(Collected data entries)
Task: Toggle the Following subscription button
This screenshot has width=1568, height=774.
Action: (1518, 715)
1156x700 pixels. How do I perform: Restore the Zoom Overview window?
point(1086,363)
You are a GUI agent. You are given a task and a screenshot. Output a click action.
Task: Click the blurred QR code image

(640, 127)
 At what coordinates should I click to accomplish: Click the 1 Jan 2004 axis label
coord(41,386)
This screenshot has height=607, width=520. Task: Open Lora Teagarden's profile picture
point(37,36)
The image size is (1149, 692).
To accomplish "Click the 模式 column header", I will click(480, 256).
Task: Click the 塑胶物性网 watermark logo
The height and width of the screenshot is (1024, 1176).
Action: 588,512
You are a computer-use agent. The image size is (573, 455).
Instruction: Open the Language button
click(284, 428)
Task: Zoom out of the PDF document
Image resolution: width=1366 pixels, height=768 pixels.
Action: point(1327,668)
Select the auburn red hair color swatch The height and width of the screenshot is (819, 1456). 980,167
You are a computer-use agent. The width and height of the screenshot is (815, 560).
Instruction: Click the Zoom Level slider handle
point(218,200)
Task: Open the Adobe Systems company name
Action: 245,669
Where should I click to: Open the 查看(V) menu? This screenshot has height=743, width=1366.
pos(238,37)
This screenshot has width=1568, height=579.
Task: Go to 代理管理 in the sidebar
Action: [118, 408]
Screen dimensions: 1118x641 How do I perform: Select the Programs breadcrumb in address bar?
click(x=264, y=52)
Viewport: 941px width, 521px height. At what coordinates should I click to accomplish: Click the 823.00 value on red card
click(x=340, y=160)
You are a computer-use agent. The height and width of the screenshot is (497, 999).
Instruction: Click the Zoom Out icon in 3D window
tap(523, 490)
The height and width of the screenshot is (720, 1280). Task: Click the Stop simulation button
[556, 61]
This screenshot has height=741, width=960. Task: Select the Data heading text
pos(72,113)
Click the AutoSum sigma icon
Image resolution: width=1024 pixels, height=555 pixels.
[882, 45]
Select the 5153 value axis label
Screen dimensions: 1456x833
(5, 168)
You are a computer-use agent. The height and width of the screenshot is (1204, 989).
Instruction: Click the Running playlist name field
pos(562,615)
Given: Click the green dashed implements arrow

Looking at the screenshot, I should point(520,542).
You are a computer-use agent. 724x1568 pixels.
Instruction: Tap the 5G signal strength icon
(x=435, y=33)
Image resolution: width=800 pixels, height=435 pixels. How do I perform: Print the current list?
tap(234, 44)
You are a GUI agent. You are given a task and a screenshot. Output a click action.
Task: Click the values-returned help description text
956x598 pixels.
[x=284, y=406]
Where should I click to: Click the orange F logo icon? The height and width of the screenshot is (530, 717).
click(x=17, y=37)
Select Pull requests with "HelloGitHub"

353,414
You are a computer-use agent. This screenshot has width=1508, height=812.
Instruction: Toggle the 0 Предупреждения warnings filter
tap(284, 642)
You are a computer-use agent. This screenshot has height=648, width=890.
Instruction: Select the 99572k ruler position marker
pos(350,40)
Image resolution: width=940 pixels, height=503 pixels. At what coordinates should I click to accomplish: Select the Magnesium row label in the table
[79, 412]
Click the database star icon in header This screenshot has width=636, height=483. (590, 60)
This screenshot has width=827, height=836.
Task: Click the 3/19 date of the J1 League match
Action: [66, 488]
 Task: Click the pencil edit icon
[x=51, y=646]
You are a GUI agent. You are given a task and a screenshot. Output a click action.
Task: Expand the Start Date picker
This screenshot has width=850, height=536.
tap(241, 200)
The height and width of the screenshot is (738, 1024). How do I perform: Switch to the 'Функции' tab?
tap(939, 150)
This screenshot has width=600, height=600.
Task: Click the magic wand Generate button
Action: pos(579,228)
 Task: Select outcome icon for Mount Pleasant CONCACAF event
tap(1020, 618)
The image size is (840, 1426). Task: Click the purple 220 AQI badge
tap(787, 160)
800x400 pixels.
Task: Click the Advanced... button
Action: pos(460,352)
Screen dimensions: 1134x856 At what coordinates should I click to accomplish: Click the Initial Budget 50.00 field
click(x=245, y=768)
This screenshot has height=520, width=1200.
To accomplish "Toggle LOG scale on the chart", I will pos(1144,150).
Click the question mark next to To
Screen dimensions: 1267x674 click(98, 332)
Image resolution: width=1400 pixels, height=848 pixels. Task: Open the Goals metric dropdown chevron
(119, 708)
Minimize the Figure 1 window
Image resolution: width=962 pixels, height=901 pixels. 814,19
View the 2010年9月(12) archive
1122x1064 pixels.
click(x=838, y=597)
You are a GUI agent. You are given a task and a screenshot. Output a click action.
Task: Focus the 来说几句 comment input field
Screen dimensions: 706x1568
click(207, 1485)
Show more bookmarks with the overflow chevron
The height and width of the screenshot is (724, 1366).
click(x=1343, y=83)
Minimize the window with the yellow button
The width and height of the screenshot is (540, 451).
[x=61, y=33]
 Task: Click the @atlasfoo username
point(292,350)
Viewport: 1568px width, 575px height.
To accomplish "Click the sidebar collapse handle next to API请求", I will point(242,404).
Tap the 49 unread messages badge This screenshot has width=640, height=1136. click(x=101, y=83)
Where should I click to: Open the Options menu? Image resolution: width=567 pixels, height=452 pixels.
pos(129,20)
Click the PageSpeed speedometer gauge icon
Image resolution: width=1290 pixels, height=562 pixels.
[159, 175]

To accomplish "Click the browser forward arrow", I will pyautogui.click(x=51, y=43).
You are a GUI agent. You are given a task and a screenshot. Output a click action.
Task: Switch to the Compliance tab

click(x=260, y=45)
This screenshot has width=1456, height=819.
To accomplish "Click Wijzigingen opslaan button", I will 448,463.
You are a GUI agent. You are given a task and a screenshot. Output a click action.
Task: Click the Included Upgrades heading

Activity:
A verbatim restatement of all the entries above is required.

Answer below:
Task: Toggle the Following subscription button
This screenshot has width=1568, height=774.
Action: (1518, 715)
1156x700 pixels. How do I perform: Restore the Zoom Overview window?
point(1086,363)
You are a GUI agent. You are given a task and a screenshot. Output a click action.
Task: Click the blurred QR code image

(640, 127)
 At what coordinates should I click to accomplish: Click the 1 Jan 2004 axis label
coord(41,386)
This screenshot has height=607, width=520. Task: Open Lora Teagarden's profile picture
point(37,36)
The image size is (1149, 692).
To accomplish "Click the 模式 column header", I will click(480, 256).
Task: Click the 塑胶物性网 watermark logo
The height and width of the screenshot is (1024, 1176).
Action: 588,512
You are a computer-use agent. The image size is (573, 455).
Instruction: Open the Language button
click(284, 428)
Task: Zoom out of the PDF document
Image resolution: width=1366 pixels, height=768 pixels.
Action: point(1327,668)
Select the auburn red hair color swatch The height and width of the screenshot is (819, 1456). 980,167
You are a computer-use agent. The width and height of the screenshot is (815, 560).
Instruction: Click the Zoom Level slider handle
point(218,200)
Task: Open the Adobe Systems company name
Action: 245,669
Where should I click to: Open the 查看(V) menu? This screenshot has height=743, width=1366.
pos(238,37)
This screenshot has width=1568, height=579.
Task: Go to 代理管理 in the sidebar
Action: [118, 408]
Screen dimensions: 1118x641 How do I perform: Select the Programs breadcrumb in address bar?
click(x=264, y=52)
Viewport: 941px width, 521px height. At what coordinates should I click to accomplish: Click the 823.00 value on red card
click(x=340, y=160)
You are a computer-use agent. The height and width of the screenshot is (497, 999).
Instruction: Click the Zoom Out icon in 3D window
tap(523, 490)
The height and width of the screenshot is (720, 1280). Task: Click the Stop simulation button
[556, 61]
This screenshot has height=741, width=960. Task: Select the Data heading text
pos(72,113)
Click the AutoSum sigma icon
Image resolution: width=1024 pixels, height=555 pixels.
[882, 45]
Select the 5153 value axis label
Screen dimensions: 1456x833
(5, 168)
You are a computer-use agent. The height and width of the screenshot is (1204, 989).
Instruction: Click the Running playlist name field
pos(562,615)
Given: Click the green dashed implements arrow

Looking at the screenshot, I should point(520,542).
You are a computer-use agent. 724x1568 pixels.
Instruction: Tap the 5G signal strength icon
(x=435, y=33)
Image resolution: width=800 pixels, height=435 pixels. How do I perform: Print the current list?
tap(234, 44)
You are a GUI agent. You are given a task and a screenshot. Output a click action.
Task: Click the values-returned help description text
956x598 pixels.
[x=284, y=406]
Where should I click to: Click the orange F logo icon? The height and width of the screenshot is (530, 717).
click(x=17, y=37)
Select Pull requests with "HelloGitHub"

353,414
You are a computer-use agent. This screenshot has width=1508, height=812.
Instruction: Toggle the 0 Предупреждения warnings filter
tap(284, 642)
You are a computer-use agent. This screenshot has height=648, width=890.
Instruction: Select the 99572k ruler position marker
pos(350,40)
Image resolution: width=940 pixels, height=503 pixels. At what coordinates should I click to accomplish: Select the Magnesium row label in the table
[79, 412]
Click the database star icon in header This screenshot has width=636, height=483. (590, 60)
This screenshot has width=827, height=836.
Task: Click the 3/19 date of the J1 League match
Action: [66, 488]
 Task: Click the pencil edit icon
[x=51, y=646]
You are a GUI agent. You are given a task and a screenshot. Output a click action.
Task: Expand the Start Date picker
This screenshot has width=850, height=536.
tap(241, 200)
The height and width of the screenshot is (738, 1024). How do I perform: Switch to the 'Функции' tab?
tap(939, 150)
This screenshot has width=600, height=600.
Task: Click the magic wand Generate button
Action: pos(579,228)
 Task: Select outcome icon for Mount Pleasant CONCACAF event
tap(1020, 618)
The image size is (840, 1426). Task: Click the purple 220 AQI badge
tap(787, 160)
800x400 pixels.
Task: Click the Advanced... button
Action: pos(460,352)
Screen dimensions: 1134x856 At what coordinates should I click to accomplish: Click the Initial Budget 50.00 field
click(x=245, y=768)
This screenshot has height=520, width=1200.
To accomplish "Toggle LOG scale on the chart", I will pos(1144,150).
Click the question mark next to To
Screen dimensions: 1267x674 click(98, 332)
Image resolution: width=1400 pixels, height=848 pixels. Task: Open the Goals metric dropdown chevron
(119, 708)
Minimize the Figure 1 window
Image resolution: width=962 pixels, height=901 pixels. 814,19
View the 2010年9月(12) archive
1122x1064 pixels.
click(x=838, y=597)
You are a GUI agent. You are given a task and a screenshot. Output a click action.
Task: Focus the 来说几句 comment input field
Screen dimensions: 706x1568
click(207, 1485)
Show more bookmarks with the overflow chevron
The height and width of the screenshot is (724, 1366).
click(x=1343, y=83)
Minimize the window with the yellow button
The width and height of the screenshot is (540, 451).
[x=61, y=33]
 Task: Click the @atlasfoo username
point(292,350)
Viewport: 1568px width, 575px height.
To accomplish "Click the sidebar collapse handle next to API请求", I will point(242,404).
Tap the 49 unread messages badge This screenshot has width=640, height=1136. click(x=101, y=83)
Where should I click to: Open the Options menu? Image resolution: width=567 pixels, height=452 pixels.
pos(129,20)
Click the PageSpeed speedometer gauge icon
Image resolution: width=1290 pixels, height=562 pixels.
[159, 175]

To accomplish "Click the browser forward arrow", I will pyautogui.click(x=51, y=43).
You are a GUI agent. You are given a task and a screenshot. Output a click action.
Task: Switch to the Compliance tab

click(x=260, y=45)
This screenshot has width=1456, height=819.
To accomplish "Click Wijzigingen opslaan button", I will 448,463.
You are a GUI agent. You are given a task and a screenshot. Output a click action.
Task: Click the Included Upgrades heading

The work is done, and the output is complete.